The problem: In the entries below, count every line containing "will". Return the number and nothing else.

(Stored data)
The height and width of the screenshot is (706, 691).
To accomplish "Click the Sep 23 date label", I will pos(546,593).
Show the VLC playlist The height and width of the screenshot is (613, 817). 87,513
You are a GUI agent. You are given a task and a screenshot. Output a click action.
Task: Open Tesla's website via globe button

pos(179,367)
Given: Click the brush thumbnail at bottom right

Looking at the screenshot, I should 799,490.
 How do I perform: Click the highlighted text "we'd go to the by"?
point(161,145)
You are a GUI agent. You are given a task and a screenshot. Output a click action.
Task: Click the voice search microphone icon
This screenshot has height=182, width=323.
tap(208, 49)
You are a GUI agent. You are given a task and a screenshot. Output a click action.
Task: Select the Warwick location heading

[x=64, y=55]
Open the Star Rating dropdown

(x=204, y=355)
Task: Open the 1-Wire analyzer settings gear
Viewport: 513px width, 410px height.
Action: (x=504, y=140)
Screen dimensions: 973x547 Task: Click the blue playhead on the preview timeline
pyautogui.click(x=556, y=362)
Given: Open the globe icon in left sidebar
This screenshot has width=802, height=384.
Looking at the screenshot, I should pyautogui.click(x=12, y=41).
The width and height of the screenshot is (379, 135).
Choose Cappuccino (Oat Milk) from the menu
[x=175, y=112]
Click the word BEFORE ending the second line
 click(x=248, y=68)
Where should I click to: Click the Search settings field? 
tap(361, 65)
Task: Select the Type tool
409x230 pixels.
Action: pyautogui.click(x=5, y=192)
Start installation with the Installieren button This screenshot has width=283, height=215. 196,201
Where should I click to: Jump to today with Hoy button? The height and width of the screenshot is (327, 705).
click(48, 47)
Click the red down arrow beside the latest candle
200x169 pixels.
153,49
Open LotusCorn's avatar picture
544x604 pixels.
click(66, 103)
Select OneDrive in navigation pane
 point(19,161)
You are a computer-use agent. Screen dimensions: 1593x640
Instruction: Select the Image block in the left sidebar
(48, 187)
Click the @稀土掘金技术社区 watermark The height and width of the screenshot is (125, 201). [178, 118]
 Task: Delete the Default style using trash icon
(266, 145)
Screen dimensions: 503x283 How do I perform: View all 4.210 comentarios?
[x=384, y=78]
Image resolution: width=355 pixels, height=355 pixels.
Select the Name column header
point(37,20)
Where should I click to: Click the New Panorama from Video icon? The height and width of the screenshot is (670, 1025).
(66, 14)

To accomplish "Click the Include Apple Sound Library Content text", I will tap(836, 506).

Exercise solution: 2